BEGIN

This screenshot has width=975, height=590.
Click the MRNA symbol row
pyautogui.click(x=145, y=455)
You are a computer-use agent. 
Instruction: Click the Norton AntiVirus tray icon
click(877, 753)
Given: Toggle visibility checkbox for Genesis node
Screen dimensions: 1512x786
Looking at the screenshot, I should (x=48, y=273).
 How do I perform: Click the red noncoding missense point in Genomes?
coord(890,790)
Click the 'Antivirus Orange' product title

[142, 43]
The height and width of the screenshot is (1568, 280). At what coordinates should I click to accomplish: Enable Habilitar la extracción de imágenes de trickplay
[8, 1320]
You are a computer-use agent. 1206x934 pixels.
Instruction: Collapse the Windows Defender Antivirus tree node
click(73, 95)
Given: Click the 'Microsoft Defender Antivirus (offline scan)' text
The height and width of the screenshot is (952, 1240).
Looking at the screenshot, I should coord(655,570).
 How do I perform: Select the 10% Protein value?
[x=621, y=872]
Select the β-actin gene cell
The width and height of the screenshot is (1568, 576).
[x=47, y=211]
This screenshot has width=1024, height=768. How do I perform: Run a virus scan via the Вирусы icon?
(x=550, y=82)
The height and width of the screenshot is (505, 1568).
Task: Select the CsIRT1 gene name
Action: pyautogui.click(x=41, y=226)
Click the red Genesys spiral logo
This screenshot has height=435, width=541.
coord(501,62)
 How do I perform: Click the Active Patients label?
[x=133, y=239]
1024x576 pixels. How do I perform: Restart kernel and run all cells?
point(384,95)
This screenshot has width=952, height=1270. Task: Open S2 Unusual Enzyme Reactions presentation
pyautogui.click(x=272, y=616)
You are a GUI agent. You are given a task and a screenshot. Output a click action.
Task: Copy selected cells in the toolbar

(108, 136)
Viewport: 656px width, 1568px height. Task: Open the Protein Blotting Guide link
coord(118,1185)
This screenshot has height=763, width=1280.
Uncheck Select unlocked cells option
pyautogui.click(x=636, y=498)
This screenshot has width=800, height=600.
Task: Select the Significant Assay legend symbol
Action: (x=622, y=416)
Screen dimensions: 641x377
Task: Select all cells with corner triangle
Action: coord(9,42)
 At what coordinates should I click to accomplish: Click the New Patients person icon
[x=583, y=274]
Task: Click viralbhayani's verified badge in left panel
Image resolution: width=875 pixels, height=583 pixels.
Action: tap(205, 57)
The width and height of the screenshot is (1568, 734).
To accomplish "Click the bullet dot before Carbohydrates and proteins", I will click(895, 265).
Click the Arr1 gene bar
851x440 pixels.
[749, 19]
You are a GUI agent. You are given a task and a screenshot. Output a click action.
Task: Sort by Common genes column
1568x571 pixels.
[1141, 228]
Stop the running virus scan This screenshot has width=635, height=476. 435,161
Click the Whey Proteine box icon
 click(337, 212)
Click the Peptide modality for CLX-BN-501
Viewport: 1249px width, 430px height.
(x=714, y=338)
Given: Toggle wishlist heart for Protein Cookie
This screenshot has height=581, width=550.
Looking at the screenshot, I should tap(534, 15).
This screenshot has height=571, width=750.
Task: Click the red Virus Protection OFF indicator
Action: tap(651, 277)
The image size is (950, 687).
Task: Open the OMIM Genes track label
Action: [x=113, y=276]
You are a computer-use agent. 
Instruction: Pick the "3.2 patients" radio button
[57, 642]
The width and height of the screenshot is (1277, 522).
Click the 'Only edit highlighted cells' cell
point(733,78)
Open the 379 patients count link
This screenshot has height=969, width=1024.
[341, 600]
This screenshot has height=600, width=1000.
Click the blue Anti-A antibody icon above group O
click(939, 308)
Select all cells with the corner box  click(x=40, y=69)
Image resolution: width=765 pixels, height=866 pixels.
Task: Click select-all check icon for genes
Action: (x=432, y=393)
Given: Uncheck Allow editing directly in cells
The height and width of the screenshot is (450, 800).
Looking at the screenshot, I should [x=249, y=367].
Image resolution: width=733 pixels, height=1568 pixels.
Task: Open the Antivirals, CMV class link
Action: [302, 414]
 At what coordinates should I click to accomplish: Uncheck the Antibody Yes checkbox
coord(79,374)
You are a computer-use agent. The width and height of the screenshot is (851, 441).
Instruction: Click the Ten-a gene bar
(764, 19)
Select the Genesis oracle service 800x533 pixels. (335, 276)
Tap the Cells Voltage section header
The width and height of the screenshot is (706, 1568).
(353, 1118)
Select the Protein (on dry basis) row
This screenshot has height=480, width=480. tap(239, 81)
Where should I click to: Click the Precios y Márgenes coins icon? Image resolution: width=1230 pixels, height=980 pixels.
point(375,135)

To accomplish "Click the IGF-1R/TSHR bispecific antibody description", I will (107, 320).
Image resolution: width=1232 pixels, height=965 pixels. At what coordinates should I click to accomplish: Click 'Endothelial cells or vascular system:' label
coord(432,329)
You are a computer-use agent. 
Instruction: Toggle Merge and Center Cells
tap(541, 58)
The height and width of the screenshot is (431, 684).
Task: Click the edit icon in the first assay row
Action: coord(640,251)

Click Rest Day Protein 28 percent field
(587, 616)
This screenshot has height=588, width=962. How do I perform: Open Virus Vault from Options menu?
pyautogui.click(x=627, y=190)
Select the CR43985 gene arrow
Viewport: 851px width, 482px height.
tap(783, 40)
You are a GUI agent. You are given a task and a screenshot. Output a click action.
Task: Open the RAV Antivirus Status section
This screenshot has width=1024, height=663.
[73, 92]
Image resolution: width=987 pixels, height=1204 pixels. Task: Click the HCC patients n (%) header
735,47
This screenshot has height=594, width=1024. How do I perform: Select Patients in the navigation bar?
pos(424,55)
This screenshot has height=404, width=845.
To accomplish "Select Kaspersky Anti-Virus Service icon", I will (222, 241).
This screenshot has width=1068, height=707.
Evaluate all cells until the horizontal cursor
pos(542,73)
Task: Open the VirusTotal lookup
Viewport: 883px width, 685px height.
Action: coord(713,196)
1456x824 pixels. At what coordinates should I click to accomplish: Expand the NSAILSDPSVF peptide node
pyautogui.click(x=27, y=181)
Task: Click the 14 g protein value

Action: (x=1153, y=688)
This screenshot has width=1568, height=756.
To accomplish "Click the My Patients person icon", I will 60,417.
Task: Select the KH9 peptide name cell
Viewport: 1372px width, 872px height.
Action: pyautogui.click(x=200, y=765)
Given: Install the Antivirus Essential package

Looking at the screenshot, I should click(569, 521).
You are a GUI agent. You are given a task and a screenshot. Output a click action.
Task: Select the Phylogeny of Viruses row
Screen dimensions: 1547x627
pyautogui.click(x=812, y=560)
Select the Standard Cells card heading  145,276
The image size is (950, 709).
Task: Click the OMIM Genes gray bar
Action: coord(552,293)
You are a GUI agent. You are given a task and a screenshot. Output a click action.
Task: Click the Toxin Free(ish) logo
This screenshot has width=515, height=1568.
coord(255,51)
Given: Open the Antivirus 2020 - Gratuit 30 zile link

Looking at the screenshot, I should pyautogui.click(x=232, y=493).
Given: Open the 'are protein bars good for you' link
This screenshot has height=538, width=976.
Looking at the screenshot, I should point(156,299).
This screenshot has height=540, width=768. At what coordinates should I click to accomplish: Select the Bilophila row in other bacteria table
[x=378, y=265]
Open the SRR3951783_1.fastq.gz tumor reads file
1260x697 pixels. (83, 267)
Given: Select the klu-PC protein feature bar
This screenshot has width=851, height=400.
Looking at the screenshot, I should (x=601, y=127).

END

Working through the records above, copy each line in which "will" is found.

[Result below]:
To accomplish "Click the bullet dot before Carbohydrates and proteins", I will click(895, 265).
To accomplish "Click the IGF-1R/TSHR bispecific antibody description", I will (107, 320).
To accomplish "Select Kaspersky Anti-Virus Service icon", I will (222, 241).
To accomplish "Click the My Patients person icon", I will 60,417.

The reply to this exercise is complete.